Task details
Output each record exactly, with nothing omitted.

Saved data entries
• • • •

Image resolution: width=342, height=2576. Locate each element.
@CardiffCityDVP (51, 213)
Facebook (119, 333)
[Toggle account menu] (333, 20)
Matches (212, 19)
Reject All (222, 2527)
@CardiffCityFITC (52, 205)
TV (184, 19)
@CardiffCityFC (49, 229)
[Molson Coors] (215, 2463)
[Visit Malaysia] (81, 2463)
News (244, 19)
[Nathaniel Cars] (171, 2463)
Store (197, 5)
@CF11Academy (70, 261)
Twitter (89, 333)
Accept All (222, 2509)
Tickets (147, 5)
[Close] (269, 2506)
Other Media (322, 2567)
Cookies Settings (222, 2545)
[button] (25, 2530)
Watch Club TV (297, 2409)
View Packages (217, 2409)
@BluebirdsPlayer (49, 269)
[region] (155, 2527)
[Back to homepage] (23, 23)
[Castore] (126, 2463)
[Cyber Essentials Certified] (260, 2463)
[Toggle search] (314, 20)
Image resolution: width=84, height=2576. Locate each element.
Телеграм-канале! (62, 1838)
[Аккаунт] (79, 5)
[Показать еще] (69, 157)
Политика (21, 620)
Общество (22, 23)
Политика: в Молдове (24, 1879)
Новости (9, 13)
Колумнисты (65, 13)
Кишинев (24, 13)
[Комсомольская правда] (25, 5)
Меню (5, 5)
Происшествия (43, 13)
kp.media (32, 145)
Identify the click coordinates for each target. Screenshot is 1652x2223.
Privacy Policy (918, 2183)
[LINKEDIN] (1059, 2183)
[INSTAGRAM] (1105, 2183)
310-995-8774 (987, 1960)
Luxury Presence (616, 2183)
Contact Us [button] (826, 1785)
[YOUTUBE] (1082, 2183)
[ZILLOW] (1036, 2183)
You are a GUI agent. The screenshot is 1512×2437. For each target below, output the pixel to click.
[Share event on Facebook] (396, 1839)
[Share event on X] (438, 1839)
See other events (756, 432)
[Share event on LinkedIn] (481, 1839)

• • • •

Exercise response
Image resolution: width=342, height=2576. Locate each element.
@CardiffCityDVP (51, 213)
Facebook (119, 333)
[Toggle account menu] (333, 20)
Matches (212, 19)
Reject All (222, 2527)
@CardiffCityFITC (52, 205)
TV (184, 19)
@CardiffCityFC (49, 229)
[Molson Coors] (215, 2463)
[Visit Malaysia] (81, 2463)
News (244, 19)
[Nathaniel Cars] (171, 2463)
Store (197, 5)
@CF11Academy (70, 261)
Twitter (89, 333)
Accept All (222, 2509)
Tickets (147, 5)
[Close] (269, 2506)
Other Media (322, 2567)
Cookies Settings (222, 2545)
[button] (25, 2530)
Watch Club TV (297, 2409)
View Packages (217, 2409)
@BluebirdsPlayer (49, 269)
[region] (155, 2527)
[Back to homepage] (23, 23)
[Castore] (126, 2463)
[Cyber Essentials Certified] (260, 2463)
[Toggle search] (314, 20)
Image resolution: width=84, height=2576. Locate each element.
Телеграм-канале! (62, 1838)
[Аккаунт] (79, 5)
[Показать еще] (69, 157)
Политика (21, 620)
Общество (22, 23)
Политика: в Молдове (24, 1879)
Новости (9, 13)
Колумнисты (65, 13)
Кишинев (24, 13)
[Комсомольская правда] (25, 5)
Меню (5, 5)
Происшествия (43, 13)
kp.media (32, 145)
Identify the click coordinates for each target. Screenshot is 1652x2223.
Privacy Policy (918, 2183)
[LINKEDIN] (1059, 2183)
[INSTAGRAM] (1105, 2183)
310-995-8774 (987, 1960)
Luxury Presence (616, 2183)
Contact Us [button] (826, 1785)
[YOUTUBE] (1082, 2183)
[ZILLOW] (1036, 2183)
You are a GUI agent. The screenshot is 1512×2437. For each target below, output the pixel to click.
[Share event on Facebook] (396, 1839)
[Share event on X] (438, 1839)
See other events (756, 432)
[Share event on LinkedIn] (481, 1839)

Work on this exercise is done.